Convert the data below into a JSON list of strings, one string per line, and leave out blank lines.
------ STORED ROWS
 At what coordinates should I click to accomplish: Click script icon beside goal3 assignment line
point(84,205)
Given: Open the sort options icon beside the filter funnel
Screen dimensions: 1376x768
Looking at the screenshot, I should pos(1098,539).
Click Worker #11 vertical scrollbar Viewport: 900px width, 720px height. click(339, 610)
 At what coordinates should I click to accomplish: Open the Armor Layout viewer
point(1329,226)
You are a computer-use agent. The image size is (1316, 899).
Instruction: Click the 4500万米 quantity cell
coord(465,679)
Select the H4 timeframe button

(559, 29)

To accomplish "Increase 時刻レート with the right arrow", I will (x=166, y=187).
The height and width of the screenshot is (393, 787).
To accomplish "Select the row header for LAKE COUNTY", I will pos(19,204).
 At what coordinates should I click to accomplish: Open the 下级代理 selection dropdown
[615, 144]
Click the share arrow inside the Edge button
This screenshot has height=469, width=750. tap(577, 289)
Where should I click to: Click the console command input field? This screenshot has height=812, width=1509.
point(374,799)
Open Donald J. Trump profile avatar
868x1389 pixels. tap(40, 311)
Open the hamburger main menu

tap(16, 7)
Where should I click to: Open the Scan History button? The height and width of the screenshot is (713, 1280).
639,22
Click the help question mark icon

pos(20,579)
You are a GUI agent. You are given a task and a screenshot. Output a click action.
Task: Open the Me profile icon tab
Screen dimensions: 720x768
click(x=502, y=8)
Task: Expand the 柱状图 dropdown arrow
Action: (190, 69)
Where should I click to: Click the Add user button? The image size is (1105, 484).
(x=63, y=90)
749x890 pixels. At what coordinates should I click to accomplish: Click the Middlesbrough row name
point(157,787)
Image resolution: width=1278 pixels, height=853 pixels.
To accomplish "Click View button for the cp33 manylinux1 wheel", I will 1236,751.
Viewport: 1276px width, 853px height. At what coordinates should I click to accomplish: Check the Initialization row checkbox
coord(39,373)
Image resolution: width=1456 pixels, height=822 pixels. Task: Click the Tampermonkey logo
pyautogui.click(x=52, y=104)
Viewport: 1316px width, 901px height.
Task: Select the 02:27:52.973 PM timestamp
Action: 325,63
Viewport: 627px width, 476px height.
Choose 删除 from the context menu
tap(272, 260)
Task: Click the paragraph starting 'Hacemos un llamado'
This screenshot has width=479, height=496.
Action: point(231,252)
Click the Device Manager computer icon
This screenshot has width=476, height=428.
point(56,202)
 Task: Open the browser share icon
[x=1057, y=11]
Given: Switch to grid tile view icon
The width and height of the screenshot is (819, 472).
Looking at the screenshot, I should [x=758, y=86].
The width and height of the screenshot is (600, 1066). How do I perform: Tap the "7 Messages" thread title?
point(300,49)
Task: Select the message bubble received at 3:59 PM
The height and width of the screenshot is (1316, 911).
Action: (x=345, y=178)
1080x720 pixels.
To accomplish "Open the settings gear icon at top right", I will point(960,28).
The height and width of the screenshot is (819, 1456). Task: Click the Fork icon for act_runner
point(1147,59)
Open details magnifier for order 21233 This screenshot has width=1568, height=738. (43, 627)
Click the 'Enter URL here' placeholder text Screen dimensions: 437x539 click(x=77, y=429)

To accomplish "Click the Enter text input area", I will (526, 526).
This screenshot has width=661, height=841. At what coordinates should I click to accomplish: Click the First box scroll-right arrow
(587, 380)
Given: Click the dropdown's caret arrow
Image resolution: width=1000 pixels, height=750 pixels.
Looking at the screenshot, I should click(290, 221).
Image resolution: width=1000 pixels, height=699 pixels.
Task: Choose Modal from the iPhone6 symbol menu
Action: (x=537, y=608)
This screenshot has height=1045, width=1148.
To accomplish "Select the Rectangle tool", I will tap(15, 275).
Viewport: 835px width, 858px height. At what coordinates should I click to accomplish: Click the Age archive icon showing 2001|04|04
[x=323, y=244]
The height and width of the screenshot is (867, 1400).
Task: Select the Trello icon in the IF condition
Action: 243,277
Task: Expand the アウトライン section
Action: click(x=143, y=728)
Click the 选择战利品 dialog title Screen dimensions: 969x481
------------
» THE SOLUTION
[
  " At what coordinates should I click to accomplish: Click script icon beside goal3 assignment line",
  "point(84,205)",
  "Given: Open the sort options icon beside the filter funnel",
  "Screen dimensions: 1376x768",
  "Looking at the screenshot, I should pos(1098,539).",
  "Click Worker #11 vertical scrollbar Viewport: 900px width, 720px height. click(339, 610)",
  " At what coordinates should I click to accomplish: Open the Armor Layout viewer",
  "point(1329,226)",
  "You are a computer-use agent. The image size is (1316, 899).",
  "Instruction: Click the 4500万米 quantity cell",
  "coord(465,679)",
  "Select the H4 timeframe button",
  "(559, 29)",
  "To accomplish \"Increase 時刻レート with the right arrow\", I will (x=166, y=187).",
  "The height and width of the screenshot is (393, 787).",
  "To accomplish \"Select the row header for LAKE COUNTY\", I will pos(19,204).",
  " At what coordinates should I click to accomplish: Open the 下级代理 selection dropdown",
  "[615, 144]",
  "Click the share arrow inside the Edge button",
  "This screenshot has height=469, width=750. tap(577, 289)",
  "Where should I click to: Click the console command input field? This screenshot has height=812, width=1509.",
  "point(374,799)",
  "Open Donald J. Trump profile avatar",
  "868x1389 pixels. tap(40, 311)",
  "Open the hamburger main menu",
  "tap(16, 7)",
  "Where should I click to: Open the Scan History button? The height and width of the screenshot is (713, 1280).",
  "639,22",
  "Click the help question mark icon",
  "pos(20,579)",
  "You are a GUI agent. You are given a task and a screenshot. Output a click action.",
  "Task: Open the Me profile icon tab",
  "Screen dimensions: 720x768",
  "click(x=502, y=8)",
  "Task: Expand the 柱状图 dropdown arrow",
  "Action: (190, 69)",
  "Where should I click to: Click the Add user button? The image size is (1105, 484).",
  "(x=63, y=90)",
  "749x890 pixels. At what coordinates should I click to accomplish: Click the Middlesbrough row name",
  "point(157,787)",
  "Image resolution: width=1278 pixels, height=853 pixels.",
  "To accomplish \"Click View button for the cp33 manylinux1 wheel\", I will 1236,751.",
  "Viewport: 1276px width, 853px height. At what coordinates should I click to accomplish: Check the Initialization row checkbox",
  "coord(39,373)",
  "Image resolution: width=1456 pixels, height=822 pixels. Task: Click the Tampermonkey logo",
  "pyautogui.click(x=52, y=104)",
  "Viewport: 1316px width, 901px height.",
  "Task: Select the 02:27:52.973 PM timestamp",
  "Action: 325,63",
  "Viewport: 627px width, 476px height.",
  "Choose 删除 from the context menu",
  "tap(272, 260)",
  "Task: Click the paragraph starting 'Hacemos un llamado'",
  "This screenshot has width=479, height=496.",
  "Action: point(231,252)",
  "Click the Device Manager computer icon",
  "This screenshot has width=476, height=428.",
  "point(56,202)",
  " Task: Open the browser share icon",
  "[x=1057, y=11]",
  "Given: Switch to grid tile view icon",
  "The width and height of the screenshot is (819, 472).",
  "Looking at the screenshot, I should [x=758, y=86].",
  "The width and height of the screenshot is (600, 1066). How do I perform: Tap the \"7 Messages\" thread title?",
  "point(300,49)",
  "Task: Select the message bubble received at 3:59 PM",
  "The height and width of the screenshot is (1316, 911).",
  "Action: (x=345, y=178)",
  "1080x720 pixels.",
  "To accomplish \"Open the settings gear icon at top right\", I will point(960,28).",
  "The height and width of the screenshot is (819, 1456). Task: Click the Fork icon for act_runner",
  "point(1147,59)",
  "Open details magnifier for order 21233 This screenshot has width=1568, height=738. (43, 627)",
  "Click the 'Enter URL here' placeholder text Screen dimensions: 437x539 click(x=77, y=429)",
  "To accomplish \"Click the Enter text input area\", I will (526, 526).",
  "This screenshot has width=661, height=841. At what coordinates should I click to accomplish: Click the First box scroll-right arrow",
  "(587, 380)",
  "Given: Click the dropdown's caret arrow",
  "Image resolution: width=1000 pixels, height=750 pixels.",
  "Looking at the screenshot, I should click(290, 221).",
  "Image resolution: width=1000 pixels, height=699 pixels.",
  "Task: Choose Modal from the iPhone6 symbol menu",
  "Action: (x=537, y=608)",
  "This screenshot has height=1045, width=1148.",
  "To accomplish \"Select the Rectangle tool\", I will tap(15, 275).",
  "Viewport: 835px width, 858px height. At what coordinates should I click to accomplish: Click the Age archive icon showing 2001|04|04",
  "[x=323, y=244]",
  "The height and width of the screenshot is (867, 1400).",
  "Task: Select the Trello icon in the IF condition",
  "Action: 243,277",
  "Task: Expand the アウトライン section",
  "Action: click(x=143, y=728)",
  "Click the 选择战利品 dialog title Screen dimensions: 969x481"
]